All eyes on Italy
Presidential election campaigns in the United States are always carefully — even anxiously — watched in Europe because even before the collapse of the Soviet Union the American government had become the world’s most powerful, and therefore political and economic decisions made in Washington can have serious consequences around the globe.
Today, however, the situation is momentarily (at least) reversed. Americans are joining the rest of the world in watching political developments in Italy — hardly an international powerhouse in the 21st century — because voters there are deciding who will emerge as their new prime minister. The question of the day is: more or less austerity? The outcome of the two days of voting will have an important influence on whether the unpopular austerity measures favored most notably by Germany and the United Kingdom will prevail as Europe’s solution to the enduring economic problems dominating the continent’s political discourse. And Europe’s approach is sure to have important repercussions for the world’s other major economies, especially at a time when the United States is considering a major trade agreement with the European Union.
By American standards, the array of candidates for the top political job in Italy seems rather exotic. The leader appears to be Pier Luigi Bersani, a former communist. His strongest rival may be the extremely controversial and colorful billionaire media tycoon Silvio Berlusconi, who, at 76, seeks a comeback after being driven out of office in large part because of Italy’s crippling debt crisis. (When Berlusconi went to cast his ballot in Milan on Sunday, three women bared their breasts to display the slogan “Basta Silvio!” or “Enough of Silvio!”)
Then there’s the incumbent, Mario Monti, a colorless technocrat praised for saving Italy from financial ruin. To gain that worthy goal, however, he alienated so many voters that experts believe his chances of remaining in office are slim. Beppe Grillo, a popular comedian with a bushy beard, has drawn support from those who argue that Italy’s entrenched political class simply cannot be trusted to run the government for the benefit of the people.
It is not inconceivable that Grillo’s popularity — he has drawn huge and enthusiastic crowds to his rallies — will at least earn his political colleagues enough seats in the Parliament to become a force to be reckoned with.

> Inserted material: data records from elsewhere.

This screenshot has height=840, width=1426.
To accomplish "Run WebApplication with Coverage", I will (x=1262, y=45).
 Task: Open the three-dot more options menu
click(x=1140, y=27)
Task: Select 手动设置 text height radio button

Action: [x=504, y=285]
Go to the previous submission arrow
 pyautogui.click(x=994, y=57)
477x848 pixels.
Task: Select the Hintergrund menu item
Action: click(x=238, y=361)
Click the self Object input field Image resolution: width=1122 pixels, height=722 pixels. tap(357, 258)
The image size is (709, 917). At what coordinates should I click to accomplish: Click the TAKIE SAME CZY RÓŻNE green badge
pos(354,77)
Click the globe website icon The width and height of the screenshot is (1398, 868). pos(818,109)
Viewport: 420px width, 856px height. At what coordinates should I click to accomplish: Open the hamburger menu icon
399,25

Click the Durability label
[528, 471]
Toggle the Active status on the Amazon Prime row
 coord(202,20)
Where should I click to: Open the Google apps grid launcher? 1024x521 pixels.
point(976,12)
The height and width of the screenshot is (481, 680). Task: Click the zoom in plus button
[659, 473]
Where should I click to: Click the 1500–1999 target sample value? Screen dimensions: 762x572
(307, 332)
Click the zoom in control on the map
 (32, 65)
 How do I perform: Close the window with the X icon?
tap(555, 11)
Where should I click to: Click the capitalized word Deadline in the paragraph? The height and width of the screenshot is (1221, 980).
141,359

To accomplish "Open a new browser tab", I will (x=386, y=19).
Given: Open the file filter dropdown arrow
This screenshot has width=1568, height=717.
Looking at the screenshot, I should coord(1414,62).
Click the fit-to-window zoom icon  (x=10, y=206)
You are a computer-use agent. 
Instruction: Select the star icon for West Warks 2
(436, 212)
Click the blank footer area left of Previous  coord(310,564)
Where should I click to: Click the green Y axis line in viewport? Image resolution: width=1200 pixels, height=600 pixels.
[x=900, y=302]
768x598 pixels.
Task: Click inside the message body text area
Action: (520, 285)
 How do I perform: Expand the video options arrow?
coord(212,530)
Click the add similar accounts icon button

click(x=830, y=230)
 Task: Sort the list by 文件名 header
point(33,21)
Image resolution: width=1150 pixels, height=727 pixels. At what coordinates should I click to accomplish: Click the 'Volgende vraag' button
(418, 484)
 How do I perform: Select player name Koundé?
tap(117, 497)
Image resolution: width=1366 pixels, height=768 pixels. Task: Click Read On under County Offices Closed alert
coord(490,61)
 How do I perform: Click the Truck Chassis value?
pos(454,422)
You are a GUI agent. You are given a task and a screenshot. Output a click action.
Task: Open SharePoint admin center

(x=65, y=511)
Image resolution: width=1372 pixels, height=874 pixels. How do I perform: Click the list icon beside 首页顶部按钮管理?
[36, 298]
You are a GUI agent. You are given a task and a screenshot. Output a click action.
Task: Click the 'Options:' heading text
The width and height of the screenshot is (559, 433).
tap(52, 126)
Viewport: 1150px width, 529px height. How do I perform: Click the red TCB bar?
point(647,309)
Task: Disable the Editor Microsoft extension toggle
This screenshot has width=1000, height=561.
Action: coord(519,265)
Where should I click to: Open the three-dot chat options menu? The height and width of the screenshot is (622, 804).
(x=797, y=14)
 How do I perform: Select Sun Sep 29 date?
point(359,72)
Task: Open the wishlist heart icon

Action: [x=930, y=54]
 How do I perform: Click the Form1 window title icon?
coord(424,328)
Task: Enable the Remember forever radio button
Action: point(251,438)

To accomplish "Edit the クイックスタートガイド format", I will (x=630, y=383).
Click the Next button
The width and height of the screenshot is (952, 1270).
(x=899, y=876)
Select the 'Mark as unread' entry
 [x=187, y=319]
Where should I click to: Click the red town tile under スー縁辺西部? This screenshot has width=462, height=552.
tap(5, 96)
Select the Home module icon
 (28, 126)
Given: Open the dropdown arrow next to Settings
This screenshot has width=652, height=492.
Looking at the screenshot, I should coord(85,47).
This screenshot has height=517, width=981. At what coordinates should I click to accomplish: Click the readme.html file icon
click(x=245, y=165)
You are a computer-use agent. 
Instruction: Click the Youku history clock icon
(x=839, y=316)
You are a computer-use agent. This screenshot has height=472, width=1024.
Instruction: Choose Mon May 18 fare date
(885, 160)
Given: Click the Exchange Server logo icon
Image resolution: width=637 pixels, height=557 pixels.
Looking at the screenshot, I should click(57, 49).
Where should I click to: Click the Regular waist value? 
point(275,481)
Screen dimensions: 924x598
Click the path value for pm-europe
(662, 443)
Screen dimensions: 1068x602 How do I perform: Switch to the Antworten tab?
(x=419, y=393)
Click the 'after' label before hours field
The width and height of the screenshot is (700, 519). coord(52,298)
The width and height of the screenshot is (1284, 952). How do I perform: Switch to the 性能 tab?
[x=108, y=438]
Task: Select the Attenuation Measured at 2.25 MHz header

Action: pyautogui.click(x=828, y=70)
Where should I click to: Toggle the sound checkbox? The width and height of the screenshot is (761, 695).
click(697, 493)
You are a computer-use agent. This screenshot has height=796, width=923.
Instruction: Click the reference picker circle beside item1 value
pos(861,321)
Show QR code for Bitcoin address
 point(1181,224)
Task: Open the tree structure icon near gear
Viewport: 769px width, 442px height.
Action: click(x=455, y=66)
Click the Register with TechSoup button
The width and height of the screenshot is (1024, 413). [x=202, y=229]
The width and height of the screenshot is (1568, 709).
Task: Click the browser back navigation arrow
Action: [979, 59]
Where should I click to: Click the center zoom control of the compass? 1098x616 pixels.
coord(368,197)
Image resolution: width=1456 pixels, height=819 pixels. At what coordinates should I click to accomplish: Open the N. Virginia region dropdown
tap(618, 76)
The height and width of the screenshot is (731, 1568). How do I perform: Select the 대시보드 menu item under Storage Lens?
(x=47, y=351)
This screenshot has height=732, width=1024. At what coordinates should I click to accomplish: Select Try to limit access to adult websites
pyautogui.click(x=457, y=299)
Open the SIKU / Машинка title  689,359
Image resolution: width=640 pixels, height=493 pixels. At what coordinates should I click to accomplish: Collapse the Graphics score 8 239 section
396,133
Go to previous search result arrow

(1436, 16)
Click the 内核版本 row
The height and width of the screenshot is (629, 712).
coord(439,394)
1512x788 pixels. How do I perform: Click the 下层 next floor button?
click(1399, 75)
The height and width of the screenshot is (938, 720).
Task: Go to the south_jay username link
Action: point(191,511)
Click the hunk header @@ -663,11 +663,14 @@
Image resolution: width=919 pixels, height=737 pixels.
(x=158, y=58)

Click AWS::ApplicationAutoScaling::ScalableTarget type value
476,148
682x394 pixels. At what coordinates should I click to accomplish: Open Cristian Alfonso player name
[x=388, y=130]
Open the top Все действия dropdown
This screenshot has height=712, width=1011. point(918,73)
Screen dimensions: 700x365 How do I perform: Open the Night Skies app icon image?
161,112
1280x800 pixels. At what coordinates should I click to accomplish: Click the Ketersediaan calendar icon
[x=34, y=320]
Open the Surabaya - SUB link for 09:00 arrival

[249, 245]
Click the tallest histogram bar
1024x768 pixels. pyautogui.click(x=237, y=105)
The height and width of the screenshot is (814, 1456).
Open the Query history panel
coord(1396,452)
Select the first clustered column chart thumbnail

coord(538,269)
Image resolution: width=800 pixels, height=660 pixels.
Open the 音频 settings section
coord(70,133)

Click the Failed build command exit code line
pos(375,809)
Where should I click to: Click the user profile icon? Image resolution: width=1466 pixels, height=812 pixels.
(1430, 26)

The world’s financial markets, however, might not welcome Grillo’s success with the same excitement his supporters have demonstrated.
Although Bersani’s politics used to be to the left of the mainstream, he strongly supported the more conservative Monti during his difficult tenure as prime minister. (Bersani is respected more as an economist than a politician.) Also, in key positions in earlier center-left governments, Bersani shed his communist ideals and fought to free up areas of the economy such as energy, insurance and banking services from government domination.
Italy has a parliamentary and multiparty political system that is unlike America’s. The prime minister — the leader of the party that captures the most, although seldom a majority, of the votes — needs the support of at least one other party in the Parliament to have enough votes to pass legislation.
The anti-austerity argument has its supporters in the United States, and they’ll be watching closely to see what happens after the votes have been counted in Italy. Also, Germany’s Angela Merkel and Britain’s David Cameron, two of the strongest political figures in the European Union, both are supporters of austerity as the answer to the region’s lingering economic woes, but will their constituents support them the next time they vote?
American politicians will be watching.